- Relator(a)
- Ministro Sebastião Reis Júnior
- Órgão julgador
- Sexta Turma
- Data do julgamento
- 05/11/2019
- Data de publicação
- 20/11/2019
STJ – Acórdão, Rel. Ministro Sebastião Reis Júnior, Sexta Turma, j. 05/11/2019, p. 20/11/2019
HABEAS CORPUS. HOMICÍDIO QUALIFICADO TENTADO. PRISÃO PREVENTIVA. FUNDAMENTAÇÃO. SEGREGAÇÃO CAUTELAR DECRETADA COM BASE EM ELEMENTOS CONCRETOS, EM ESPECIAL NO FATO DE O RÉU JÁ TER AMEAÇADO A VÍTIMA OUTRAS VEZES. EXCESSO DE PRAZO NA FORMAÇÃO DA CULPA. AUSÊNCIA DE DEBATE DA QUESTÃO PELA CORTE ESTADUAL. SUPRESSÃO DE INSTÂNCIA. IMPOSSIBILIDADE. CONSTRANGIMENTO ILEGAL MANIFESTO. AUSÊNCIA. 1. Diz a jurisprudência do Superior Tribunal de Justiça que toda prisão imposta ou mantida antes do trânsito em julgado de sentença penal condenatória, por ser medida de índole excepcional, deve vir sempre baseada em fundamentação concreta, isto é, em elementos vinculados à realidade. 2. No caso, o Magistrado singular apontou elementos concretos de como o paciente, em liberdade, poderia colocar em risco a ordem pública ou atrapalhar a instrução criminal, assentando que a prisão se faz necessária não só para prevenir a prática de novos crimes, mas também como meio de acautelar a credibilidade da Justiça, em razão da gravidade dos crimes e de seu impacto na sociedade. Observo, ainda, que a vítima Edivan Rodrigues Lima, em suas declarações de fls. 13, informa que já foi ameaçado pelo réu em outras ocasiões.

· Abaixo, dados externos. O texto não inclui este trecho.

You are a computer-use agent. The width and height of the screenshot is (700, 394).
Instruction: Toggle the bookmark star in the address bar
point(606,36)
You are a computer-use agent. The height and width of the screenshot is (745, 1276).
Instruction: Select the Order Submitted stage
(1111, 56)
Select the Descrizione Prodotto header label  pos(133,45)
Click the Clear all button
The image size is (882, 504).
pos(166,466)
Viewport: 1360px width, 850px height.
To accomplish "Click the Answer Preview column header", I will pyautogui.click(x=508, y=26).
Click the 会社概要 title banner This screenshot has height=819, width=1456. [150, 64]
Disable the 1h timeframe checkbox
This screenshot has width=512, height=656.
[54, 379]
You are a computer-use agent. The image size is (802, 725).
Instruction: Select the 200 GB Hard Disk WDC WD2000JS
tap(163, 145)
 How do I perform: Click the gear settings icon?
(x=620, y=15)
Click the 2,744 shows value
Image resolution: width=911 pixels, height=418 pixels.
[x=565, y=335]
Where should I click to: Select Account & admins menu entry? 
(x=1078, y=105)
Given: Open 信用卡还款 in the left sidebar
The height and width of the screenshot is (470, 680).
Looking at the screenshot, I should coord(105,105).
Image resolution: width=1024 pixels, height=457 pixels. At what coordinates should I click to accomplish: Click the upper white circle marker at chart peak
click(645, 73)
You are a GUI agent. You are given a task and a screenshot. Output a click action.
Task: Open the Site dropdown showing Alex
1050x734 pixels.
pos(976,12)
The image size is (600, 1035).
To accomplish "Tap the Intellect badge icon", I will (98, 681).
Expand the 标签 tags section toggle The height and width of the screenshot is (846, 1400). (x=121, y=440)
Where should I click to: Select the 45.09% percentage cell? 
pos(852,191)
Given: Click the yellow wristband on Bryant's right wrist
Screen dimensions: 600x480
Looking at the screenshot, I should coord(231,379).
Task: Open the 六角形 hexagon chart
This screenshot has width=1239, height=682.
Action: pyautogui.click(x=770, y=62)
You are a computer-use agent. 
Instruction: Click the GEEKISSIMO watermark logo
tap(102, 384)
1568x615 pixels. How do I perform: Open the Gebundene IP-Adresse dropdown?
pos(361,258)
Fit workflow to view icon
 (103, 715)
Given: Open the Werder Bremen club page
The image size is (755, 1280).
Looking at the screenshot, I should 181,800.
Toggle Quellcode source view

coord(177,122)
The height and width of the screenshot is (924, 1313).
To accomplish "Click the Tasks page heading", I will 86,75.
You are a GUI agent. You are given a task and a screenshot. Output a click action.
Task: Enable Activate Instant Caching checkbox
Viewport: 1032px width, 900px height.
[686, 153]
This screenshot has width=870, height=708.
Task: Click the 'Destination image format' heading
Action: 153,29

Assim, presume-se que em liberdade poderá voltar a atacar a vítima, apresentando o decreto preventivo, assim, fundamento apto a consubstanciar a prisão. 3. Ademais, quanto à alegação de excesso de prazo para formação da culpa, tem-se que o acórdão tido como ato coator não analisou tal alegação, sendo que o conhecimento originário da questão por este Superior Tribunal configuraria indevida supressão de instância. Precedentes. 4. Ordem denegada. (HC n. 532.492/SP, relator Ministro Sebastião Reis Júnior, Sexta Turma, julgado em 5/11/2019, DJe de 20/11/2019.)